━━━ Given entries ━━━
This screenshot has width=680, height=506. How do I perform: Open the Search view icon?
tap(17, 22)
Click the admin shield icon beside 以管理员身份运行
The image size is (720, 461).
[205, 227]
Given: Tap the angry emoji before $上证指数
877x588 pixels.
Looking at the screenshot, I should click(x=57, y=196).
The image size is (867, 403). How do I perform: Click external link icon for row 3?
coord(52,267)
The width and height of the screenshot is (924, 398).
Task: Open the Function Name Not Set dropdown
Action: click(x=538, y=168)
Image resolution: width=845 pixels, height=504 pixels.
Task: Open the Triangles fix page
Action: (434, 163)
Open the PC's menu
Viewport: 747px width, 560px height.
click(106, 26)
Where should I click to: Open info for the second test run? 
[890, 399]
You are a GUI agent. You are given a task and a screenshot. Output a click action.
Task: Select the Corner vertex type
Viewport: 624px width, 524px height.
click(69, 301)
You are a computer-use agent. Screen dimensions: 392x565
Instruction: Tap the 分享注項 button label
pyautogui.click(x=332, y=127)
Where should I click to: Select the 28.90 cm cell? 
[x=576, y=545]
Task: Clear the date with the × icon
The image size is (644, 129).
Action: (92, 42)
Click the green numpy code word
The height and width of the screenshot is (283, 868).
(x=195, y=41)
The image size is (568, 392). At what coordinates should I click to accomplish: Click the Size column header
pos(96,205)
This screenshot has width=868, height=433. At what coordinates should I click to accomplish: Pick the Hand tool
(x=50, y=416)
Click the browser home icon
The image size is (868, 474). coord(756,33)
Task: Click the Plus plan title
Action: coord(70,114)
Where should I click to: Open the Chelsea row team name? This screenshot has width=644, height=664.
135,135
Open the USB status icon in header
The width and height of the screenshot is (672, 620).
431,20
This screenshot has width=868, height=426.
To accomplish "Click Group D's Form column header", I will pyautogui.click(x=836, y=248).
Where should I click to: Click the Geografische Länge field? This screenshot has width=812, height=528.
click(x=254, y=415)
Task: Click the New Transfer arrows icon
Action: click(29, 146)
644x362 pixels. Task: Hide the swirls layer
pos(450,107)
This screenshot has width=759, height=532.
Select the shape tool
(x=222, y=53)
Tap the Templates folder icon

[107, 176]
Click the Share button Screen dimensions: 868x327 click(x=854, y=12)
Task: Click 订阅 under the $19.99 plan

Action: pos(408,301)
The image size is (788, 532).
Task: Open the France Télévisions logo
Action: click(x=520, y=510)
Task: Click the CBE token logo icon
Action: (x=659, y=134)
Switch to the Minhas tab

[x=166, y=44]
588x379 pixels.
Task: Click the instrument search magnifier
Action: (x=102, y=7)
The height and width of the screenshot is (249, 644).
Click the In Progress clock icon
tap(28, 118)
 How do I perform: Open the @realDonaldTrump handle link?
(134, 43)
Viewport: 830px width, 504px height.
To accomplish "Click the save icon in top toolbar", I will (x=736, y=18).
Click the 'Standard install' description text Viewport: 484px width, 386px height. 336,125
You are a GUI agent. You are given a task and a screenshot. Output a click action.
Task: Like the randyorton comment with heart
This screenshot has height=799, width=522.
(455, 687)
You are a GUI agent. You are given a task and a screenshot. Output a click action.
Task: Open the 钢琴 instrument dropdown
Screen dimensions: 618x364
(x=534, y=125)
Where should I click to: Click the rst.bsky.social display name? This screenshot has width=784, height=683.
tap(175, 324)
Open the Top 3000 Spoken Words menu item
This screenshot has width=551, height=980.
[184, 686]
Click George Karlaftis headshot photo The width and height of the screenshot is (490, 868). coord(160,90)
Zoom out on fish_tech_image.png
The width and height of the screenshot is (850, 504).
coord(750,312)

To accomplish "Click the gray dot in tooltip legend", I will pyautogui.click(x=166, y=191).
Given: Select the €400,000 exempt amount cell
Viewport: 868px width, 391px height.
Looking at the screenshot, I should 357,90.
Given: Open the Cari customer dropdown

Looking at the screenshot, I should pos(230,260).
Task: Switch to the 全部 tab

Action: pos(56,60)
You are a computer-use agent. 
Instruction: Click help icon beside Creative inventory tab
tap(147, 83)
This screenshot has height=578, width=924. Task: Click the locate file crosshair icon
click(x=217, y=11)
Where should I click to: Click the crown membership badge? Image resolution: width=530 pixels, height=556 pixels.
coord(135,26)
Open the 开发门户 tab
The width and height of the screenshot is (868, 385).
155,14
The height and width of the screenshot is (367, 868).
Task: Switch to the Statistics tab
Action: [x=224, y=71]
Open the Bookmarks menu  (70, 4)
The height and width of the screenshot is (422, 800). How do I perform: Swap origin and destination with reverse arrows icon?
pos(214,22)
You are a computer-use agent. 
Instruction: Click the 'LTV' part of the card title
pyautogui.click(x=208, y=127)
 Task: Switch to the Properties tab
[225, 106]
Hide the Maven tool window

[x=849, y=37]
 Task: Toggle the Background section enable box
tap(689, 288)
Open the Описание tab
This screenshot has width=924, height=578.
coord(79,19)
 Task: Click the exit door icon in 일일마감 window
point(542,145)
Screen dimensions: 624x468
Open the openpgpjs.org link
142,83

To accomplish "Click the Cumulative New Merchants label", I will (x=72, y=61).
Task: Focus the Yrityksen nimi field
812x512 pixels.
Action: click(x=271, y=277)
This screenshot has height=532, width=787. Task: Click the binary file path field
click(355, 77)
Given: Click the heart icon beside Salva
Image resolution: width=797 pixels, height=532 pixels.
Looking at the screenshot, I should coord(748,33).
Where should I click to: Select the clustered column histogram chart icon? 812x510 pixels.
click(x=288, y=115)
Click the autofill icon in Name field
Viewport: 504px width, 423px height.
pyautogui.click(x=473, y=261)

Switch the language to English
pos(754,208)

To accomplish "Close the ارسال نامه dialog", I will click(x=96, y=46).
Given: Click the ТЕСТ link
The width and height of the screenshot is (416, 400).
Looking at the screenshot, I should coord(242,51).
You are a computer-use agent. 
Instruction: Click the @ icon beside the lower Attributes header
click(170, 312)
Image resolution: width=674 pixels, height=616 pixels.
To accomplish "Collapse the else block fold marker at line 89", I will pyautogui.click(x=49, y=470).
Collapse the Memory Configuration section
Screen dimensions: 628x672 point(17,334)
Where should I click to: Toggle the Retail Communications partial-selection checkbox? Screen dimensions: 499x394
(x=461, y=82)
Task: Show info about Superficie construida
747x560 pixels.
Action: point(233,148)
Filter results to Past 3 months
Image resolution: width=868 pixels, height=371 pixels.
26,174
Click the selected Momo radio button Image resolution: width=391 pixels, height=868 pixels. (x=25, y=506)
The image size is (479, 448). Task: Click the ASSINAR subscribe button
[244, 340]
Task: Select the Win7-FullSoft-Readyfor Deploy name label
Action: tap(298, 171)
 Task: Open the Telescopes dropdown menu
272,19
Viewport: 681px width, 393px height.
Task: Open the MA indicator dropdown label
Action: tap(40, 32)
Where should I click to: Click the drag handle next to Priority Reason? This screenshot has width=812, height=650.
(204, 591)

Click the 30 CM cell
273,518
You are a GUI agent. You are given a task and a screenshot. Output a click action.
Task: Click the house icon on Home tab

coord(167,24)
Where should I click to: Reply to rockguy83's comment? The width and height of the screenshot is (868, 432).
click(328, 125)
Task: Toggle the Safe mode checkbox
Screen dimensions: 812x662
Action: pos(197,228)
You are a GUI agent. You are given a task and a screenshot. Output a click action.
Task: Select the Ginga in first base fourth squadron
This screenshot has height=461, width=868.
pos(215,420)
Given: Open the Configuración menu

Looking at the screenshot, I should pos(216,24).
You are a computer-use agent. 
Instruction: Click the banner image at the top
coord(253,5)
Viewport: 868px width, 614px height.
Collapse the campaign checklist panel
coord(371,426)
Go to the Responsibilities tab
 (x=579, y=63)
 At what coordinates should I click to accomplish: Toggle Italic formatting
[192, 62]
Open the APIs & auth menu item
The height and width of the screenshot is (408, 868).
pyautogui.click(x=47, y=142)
━━━
Copy only this part of the entries above: the line with "Image resolution: width=797", the line with "Click the autofill icon in Name field", and the lines between, all exactly as written.

#### [Answer]
Image resolution: width=797 pixels, height=532 pixels.
Looking at the screenshot, I should coord(748,33).
Where should I click to: Select the clustered column histogram chart icon? 812x510 pixels.
click(x=288, y=115)
Click the autofill icon in Name field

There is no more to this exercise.